Sure. All of the circulating sRAGE is coming from the lung. RAGE can be produced in areas outside of the lung in the setting of local inflammation, but in the healthy volunteer and in the asthmatic patients, first of all, when we administer via inhalation, we're only getting knockdown in the lung and essentially all of that sRAGE in the blood is coming from the lung. So there are no other significant extrahepatic sources.

Great. For MUC5A, what's the ability of the drug to make it through the mucosa and will presumably be quite common in these patients?

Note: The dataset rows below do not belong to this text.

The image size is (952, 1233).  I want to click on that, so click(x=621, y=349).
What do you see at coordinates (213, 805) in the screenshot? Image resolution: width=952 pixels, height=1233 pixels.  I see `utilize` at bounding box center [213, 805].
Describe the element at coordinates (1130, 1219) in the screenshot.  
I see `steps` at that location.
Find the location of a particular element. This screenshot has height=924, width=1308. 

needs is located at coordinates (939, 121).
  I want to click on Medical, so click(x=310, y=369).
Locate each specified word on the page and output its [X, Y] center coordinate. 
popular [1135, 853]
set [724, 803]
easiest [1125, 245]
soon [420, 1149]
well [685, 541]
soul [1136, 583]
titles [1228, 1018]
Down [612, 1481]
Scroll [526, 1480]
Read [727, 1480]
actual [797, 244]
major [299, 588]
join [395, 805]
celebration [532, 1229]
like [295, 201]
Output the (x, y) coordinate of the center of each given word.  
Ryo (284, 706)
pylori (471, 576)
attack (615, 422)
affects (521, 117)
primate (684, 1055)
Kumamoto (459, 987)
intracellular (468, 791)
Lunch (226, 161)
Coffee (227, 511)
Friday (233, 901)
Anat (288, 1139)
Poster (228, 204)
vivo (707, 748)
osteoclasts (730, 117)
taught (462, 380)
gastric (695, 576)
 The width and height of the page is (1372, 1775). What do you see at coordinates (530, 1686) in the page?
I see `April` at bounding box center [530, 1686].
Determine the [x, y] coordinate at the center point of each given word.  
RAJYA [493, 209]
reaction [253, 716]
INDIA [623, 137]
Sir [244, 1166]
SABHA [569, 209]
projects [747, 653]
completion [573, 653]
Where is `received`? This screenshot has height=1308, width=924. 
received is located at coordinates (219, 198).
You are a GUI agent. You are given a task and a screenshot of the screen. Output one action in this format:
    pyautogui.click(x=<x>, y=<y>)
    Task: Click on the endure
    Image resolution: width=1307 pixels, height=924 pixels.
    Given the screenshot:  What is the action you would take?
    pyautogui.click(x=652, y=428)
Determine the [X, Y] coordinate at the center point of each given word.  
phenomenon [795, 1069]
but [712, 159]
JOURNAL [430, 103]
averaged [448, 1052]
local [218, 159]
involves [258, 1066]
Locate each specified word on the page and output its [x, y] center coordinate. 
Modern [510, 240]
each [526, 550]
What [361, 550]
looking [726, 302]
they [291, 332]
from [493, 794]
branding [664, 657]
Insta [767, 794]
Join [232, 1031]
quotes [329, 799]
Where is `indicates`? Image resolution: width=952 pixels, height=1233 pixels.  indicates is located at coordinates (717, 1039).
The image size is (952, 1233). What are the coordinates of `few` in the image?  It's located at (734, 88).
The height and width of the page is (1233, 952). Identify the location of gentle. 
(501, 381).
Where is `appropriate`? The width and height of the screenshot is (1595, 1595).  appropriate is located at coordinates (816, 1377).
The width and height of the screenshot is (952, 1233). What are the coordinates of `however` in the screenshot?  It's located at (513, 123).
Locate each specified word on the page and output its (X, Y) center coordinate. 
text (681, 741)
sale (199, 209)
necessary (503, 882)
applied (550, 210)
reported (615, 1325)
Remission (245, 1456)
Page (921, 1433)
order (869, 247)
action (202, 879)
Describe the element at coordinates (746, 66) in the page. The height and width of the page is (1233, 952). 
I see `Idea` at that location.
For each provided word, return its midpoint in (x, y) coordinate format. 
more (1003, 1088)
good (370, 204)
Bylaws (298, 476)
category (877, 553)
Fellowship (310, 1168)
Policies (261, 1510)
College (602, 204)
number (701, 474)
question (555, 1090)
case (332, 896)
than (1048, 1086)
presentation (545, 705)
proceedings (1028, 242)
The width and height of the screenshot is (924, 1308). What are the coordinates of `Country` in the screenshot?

Sure. I think I have a slide that sort of addresses the overall physical chemical properties of the TRiM conjugates, and the MUC5AC drug is no different than the stereotypical 1 we're showing, very small size, net negative charge, soluble. When we go into models of new construction, we do a neutrophil elastase model, for example, where we invoke significant mucus secretion, we can dose our drug and still see pharmacodynamic response and not down. So we're confident that delivering to a higher mucus environment, we can still get mucus penetration and not debt. All right. Just one more question.

[indiscernible] from Jefferies. So is the macrophage overload an issue when administering subcu? Or is also the same thing? And then do you see differences in the overload based on the targeting ligand or just on all of the RNAi? That is for James.

James. So the question is the macrophage overload relevant to subcu?

Right. There still is some macrophage uptake of the drug in the lungs, in other tissues when administered subcu, it's really more of an issue when it's administered via inhalation. So that's really when it's the easiest just given the high concentrations to overload the macrophages.

Got it. And then for the KOLs, one big picture question, like you're targeting upstream. So I think obvious risk for infection, rather down the line when the knockdown of RAGE?

Can you repeat the question?

Like if you're targeting very upstream with the RAGE and then are the obvious risk downstream, for opportunistic inflation.

The answer is we don't know. I mean we know that at least in the animals that Erik presented for a year, there was no specific increase, but these were animals and they were in a laboratory, not kept germ-free but not that. So we are not certain. There are doubles discussed mouse knockout experiments with pneumonia, for instance, that didn't influence the outcome actually, if anything, in a beneficial. There might be other infections. So I think it's -- is there a potential risk? Yes, but that's true for any biologic that you use, TNF-alpha inhibitors classically, but they have similar risks. You just need to -- you need to understand them and then deal with that.

Okay. Well, thank you all for coming.